For the long haul.
Love, who didn’t make the playoffs during six sometimes rocky seasons with Minnesota, can opt out of his contract and become a free agent next summer. But 25-year-old Love, regarded as the game’s top “spacing” forward, said he intends to stay with James and the Cavs.
“I’m committed to this team, committed long term to the end goal and that’s to win championships,” he said.
Cleveland is smitten with its newest superstar.
Love was introduced Tuesday by the Cavs, who acquired him in a blockbuster, three-team trade that instantly turned Cleveland, which won just 33 games last season, into an NBA championship favorite. The deal also gives the team a star-powered trio in Love, James and Kyrie Irving.

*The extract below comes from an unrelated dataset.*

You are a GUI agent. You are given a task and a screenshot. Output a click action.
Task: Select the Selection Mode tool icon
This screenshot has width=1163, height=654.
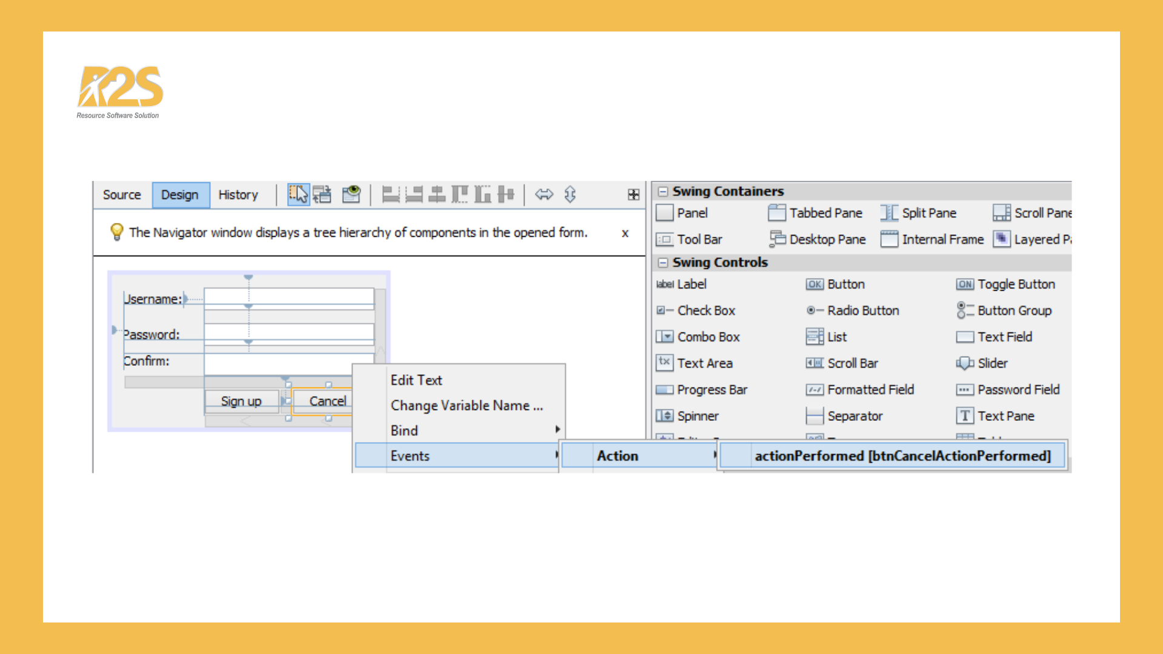coord(298,194)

Love and James became friends two summers ago as U.S. Olympic teammates in London. It was there, while chasing a gold medal together, that James began recruiting Love, who wasn’t sure what to make of the four-time league MVP’s overtures.
“Sitting next to me, a locker really close to me and he would always tell me how good he thought I was,” Love said. “For me I would just kind of brush it off and shake it off because I was standoffish because I didn’t know him well.”
“I thought that one day maybe I could play with LeBron James,” he said.
And now that Love is gone, the Timberwolves are left to rebuild around No. 1 overall pick Andrew Wiggins and last year’s top pick, Anthony Bennett, two young players they were able to pry from Cleveland.
Love didn’t leave the Timberwolves on the best of terms. He was the face of the franchise, and Minnesota is where he developed into one of the game’s top rebounders and scorers, a dual threat from inside and out. But the years of losing wore on him and it was no secret that he wanted out.